Enter Shandel. I could immediately tell that her focus was on me and not on herself. I learned all the right things about her, and she got to know me. I felt that we could work together with the right mix of “touchy-feely” (hey, we all need some) and stern “coaching” without tending too far in either direction.

The first thing we did was to try to get to the core of “who I am,” “what drives me,” “what do I believe in,” “what’s important to me.” I learned and re-learned things about myself that I had been suppressing in order to be the “hero” and make my project a success. I’d like to say that I had an epiphany-like moment and all was well. Gee, that would’ve been nice. No, there have been ups and downs. The downs have sometimes been so depressing that I questioned the whole process. The ups have more than balanced the downs. I joined Shandel’s Life 301 class in September 2008 and consider myself lucky to have been able to share 12 weeks with some wonderful people who were working through some of the same issues as me. I felt joy in their successes and knew that mine had to be just around the corner.

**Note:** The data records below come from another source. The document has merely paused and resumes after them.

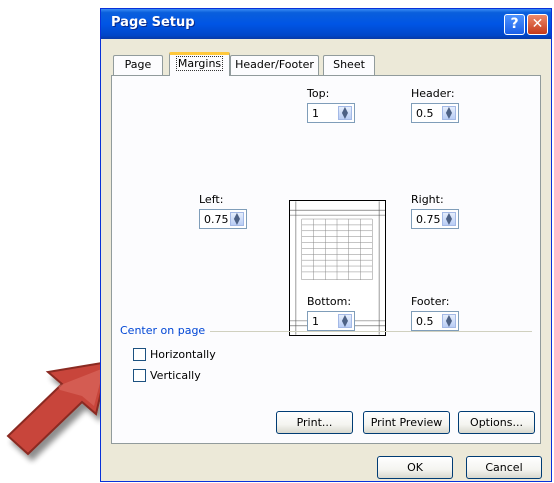  Describe the element at coordinates (371, 332) in the screenshot. I see `group-divider` at that location.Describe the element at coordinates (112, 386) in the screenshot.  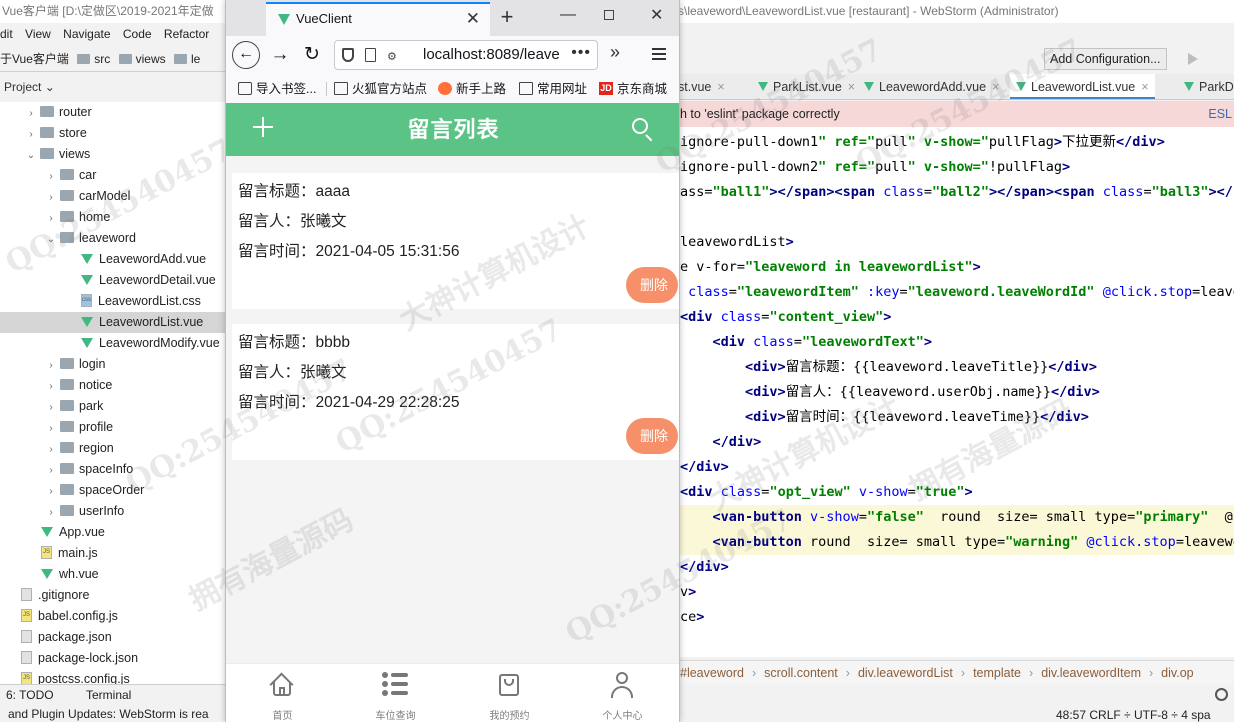
I see `tree-item: › notice` at that location.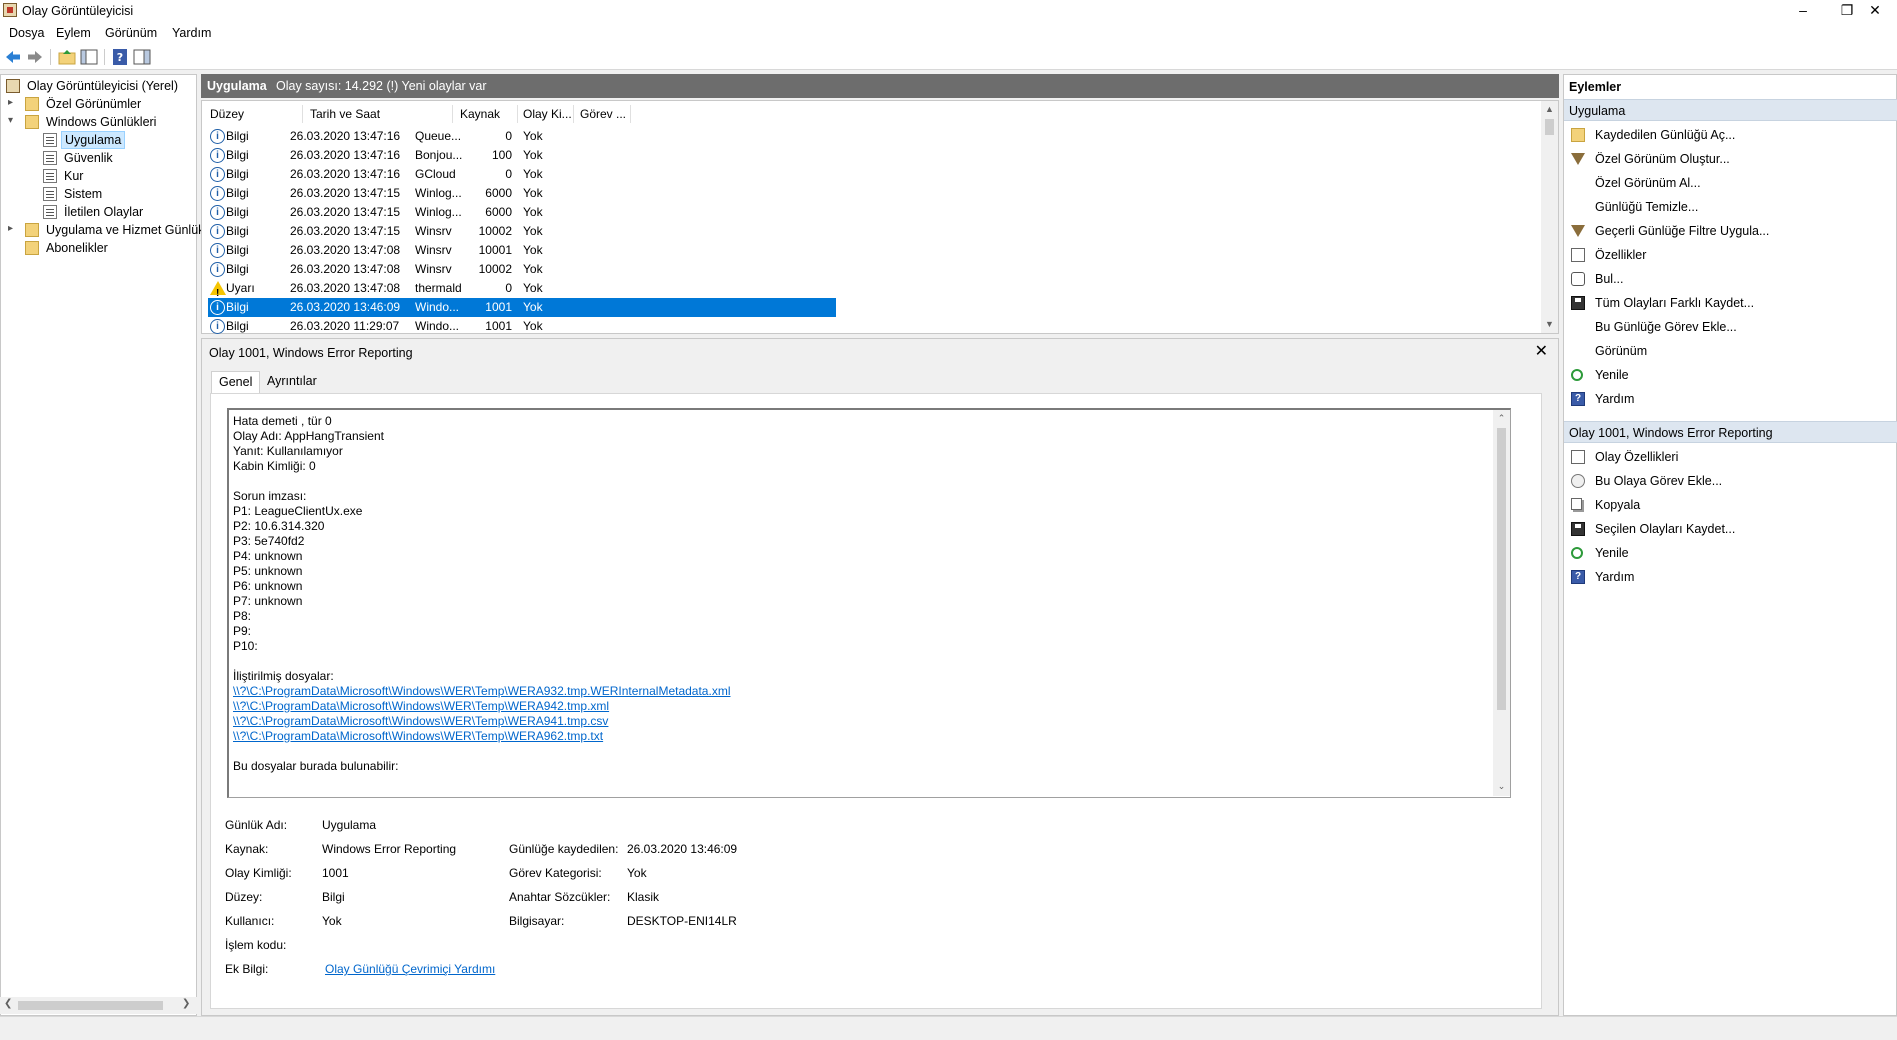  Describe the element at coordinates (227, 114) in the screenshot. I see `column-level: Düzey` at that location.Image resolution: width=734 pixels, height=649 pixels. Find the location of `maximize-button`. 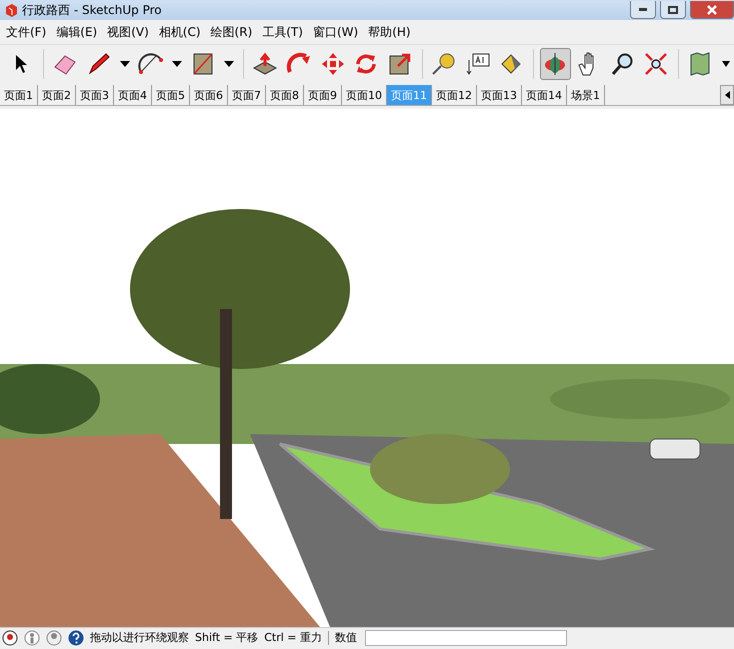

maximize-button is located at coordinates (673, 10). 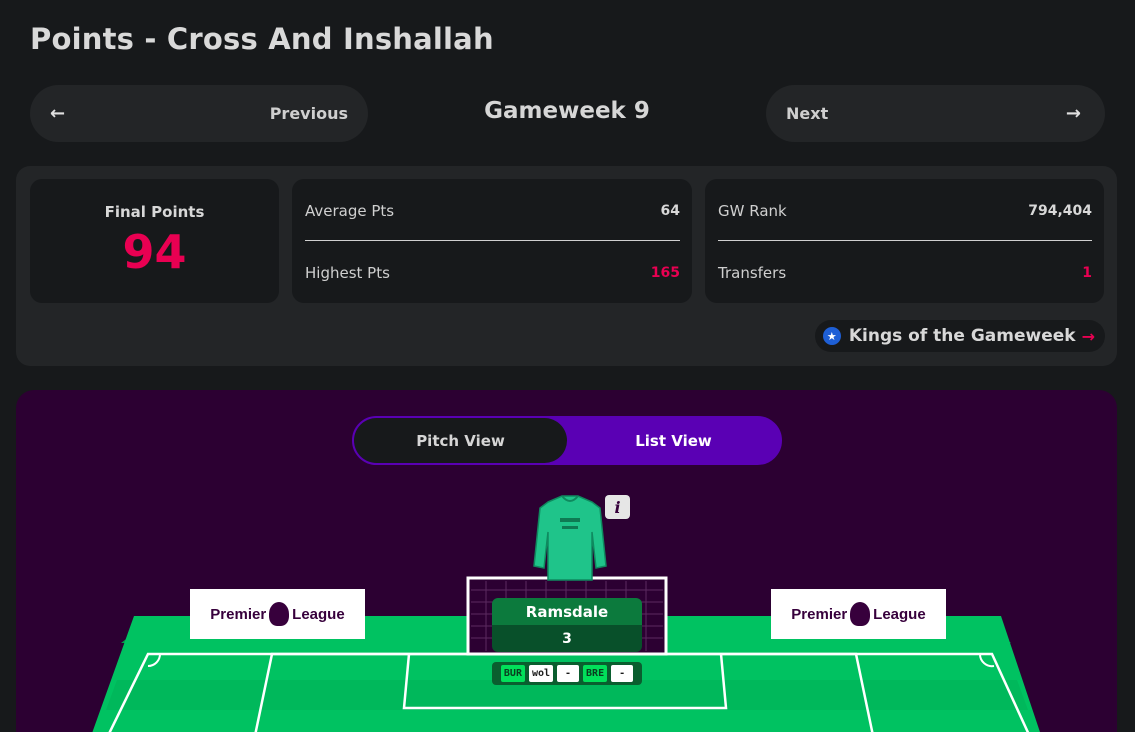 I want to click on fixture-badge: wol, so click(x=541, y=674).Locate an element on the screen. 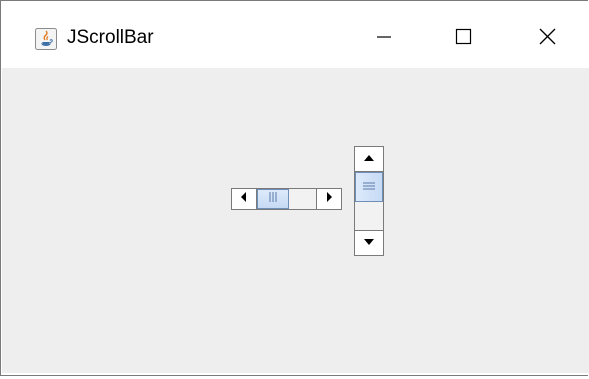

In late March of this year I was asked to assume a real management position in the company. It’s not something I was seeking, but looking back on the past year I can see that it is a natural result of many of the processes I’ve put in place and the energy I’ve put into our product and our development staff. Shandel had once told me that I needed to define my “brand.” I had no idea what she meant, and it sounded like something overachievers do. That didn’t sound like me. What she really meant was “think about and write down what you believe in, what’s important to you, what you stand for.” You don’t have to publish it or rent a billboard. You just have to get it down on paper and be clear and honest with yourself. When I was offered the management role, I decided it was time to do just that. It was a liberating experience, and I was able to share it with my team in our first meeting. Their response was surprising. They were excited! I shared it with one of the other managers, and his response was “I want to work for you.” Wow. No one had said anything like that to me for many years.

Is everything perfect now? Of course not. I do think I’ve come a long way toward (or is it backward?) returning to the kind of person I used to be, the kind of person I want to be. I still have a long way to go (those high standards I set for myself), and I know that I ‘m still a long way from being the husband, father, manager, friend that I want to be. The difference today is that I have some experience and better insight into myself to draw on. Change is still hard. It’s just a little less scary now.